An injured worker is eligible for workers’ compensation benefits if the on-the-job injury is an aggravation of a prior injury or condition (both are called pre-existing conditions).
A worker is not eligible for workers’ comp benefits if the only injury is the pre-existing one; he must have sustained a new injury.
Pre-existing injuries can include herniated disks, broken bones, torn ligaments, and other relatively obvious injuries. Other conditions may be more closely related to general physical health, such as age-related spine degeneration or arthritis.
It’s not uncommon for an insurance company to wrongfully deny a legitimate claim because of a pre-existing medical condition. Many times, an injured worker simply gives up on the claim; however, insurance companies cannot immediately deny an on-the-job injury claim based solely on a pre-existing condition.
Workers’ compensation laws were enacted to make the employer-worker injury claim process less adversarial. Over time, insurance companies responsible for compensating injured workers became huge corporations with stockholders to answer to, profit margins to meet, and executive salaries to pay. As a result, the once non-adversarial system has become more adversarial than ever.
Insurance companies look for any means to deny your injury claim. The insurance adjuster assigned to your claim will thoroughly investigate your medical background and look for any evidence of falsehoods concerning pre-existing conditions.
Trying to be greedy in a claim ultimately backfires. It’s better to tell the truth. If questions on the doctor’s admitting form ask if you have any pre-existing medical conditions, you must answer truthfully.

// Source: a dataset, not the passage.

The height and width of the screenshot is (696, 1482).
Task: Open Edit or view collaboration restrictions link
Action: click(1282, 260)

If the medical staff or doctors ask you, you must be honest with them. Failing to disclose a pre-existing condition can be grounds for denial of your claim.
Be clear when discussing your current pain and discomfort with the doctors that it’s very different from any residual pain and discomfort you may have from a pre-existing injury. Let them know you did not have symptoms before your current injury. If you tell the doctors your current symptoms are no different than those you’ve been experiencing since your previous injury, your claim will likely be denied.

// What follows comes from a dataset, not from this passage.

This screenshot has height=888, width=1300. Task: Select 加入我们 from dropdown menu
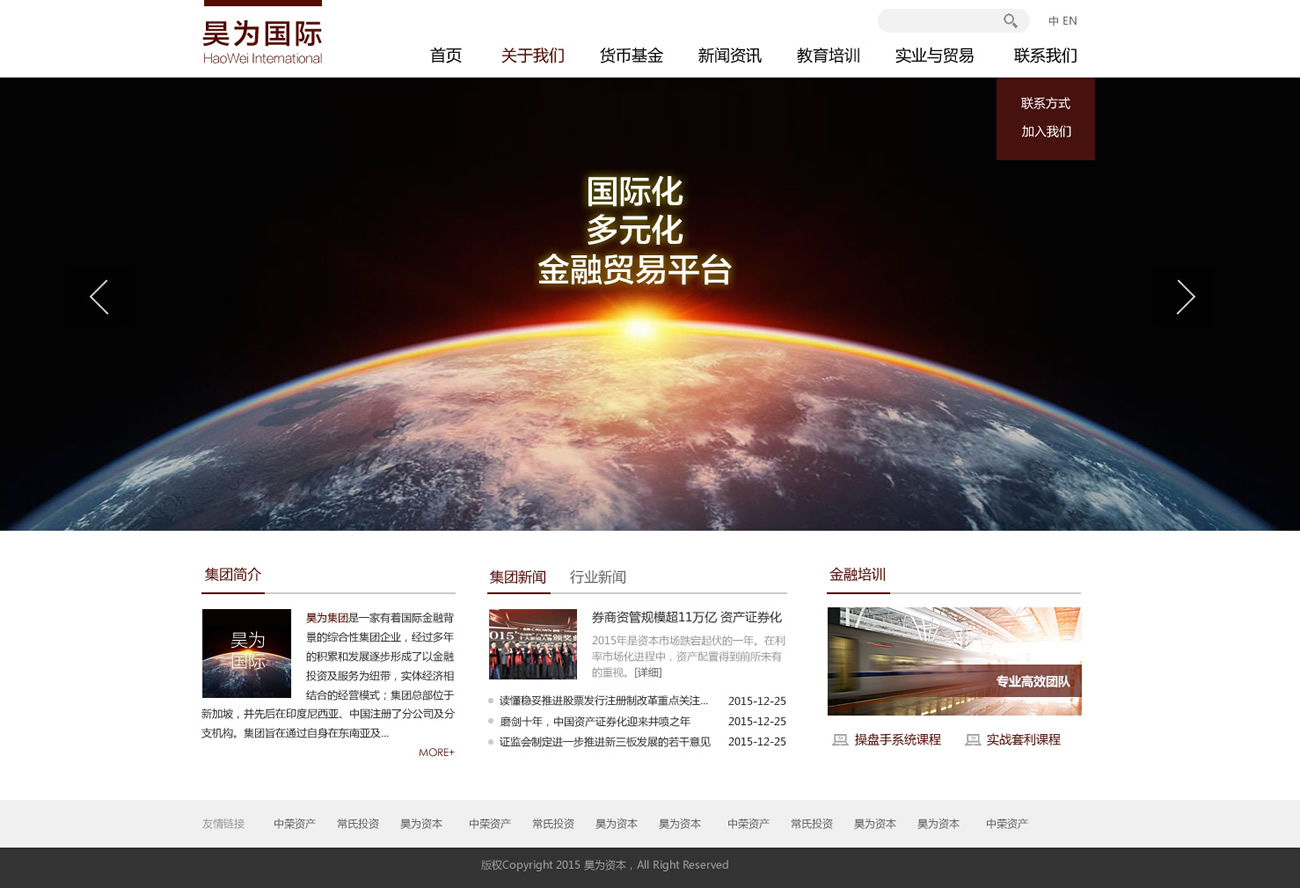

Giving detailed information during your medical exams is very important. Clearly explain that you weren’t having pain or discomfort from a prior injury when your new injury occurred. Describe any changes in the type of pain you’re feeling, including its frequency, intensity and duration. Tell the doctor how the new injury is affecting your daily activities in a way it hasn’t since your prior injury.
Most important don’t give up. Get a workers’ compensation lawyer with experience to help you.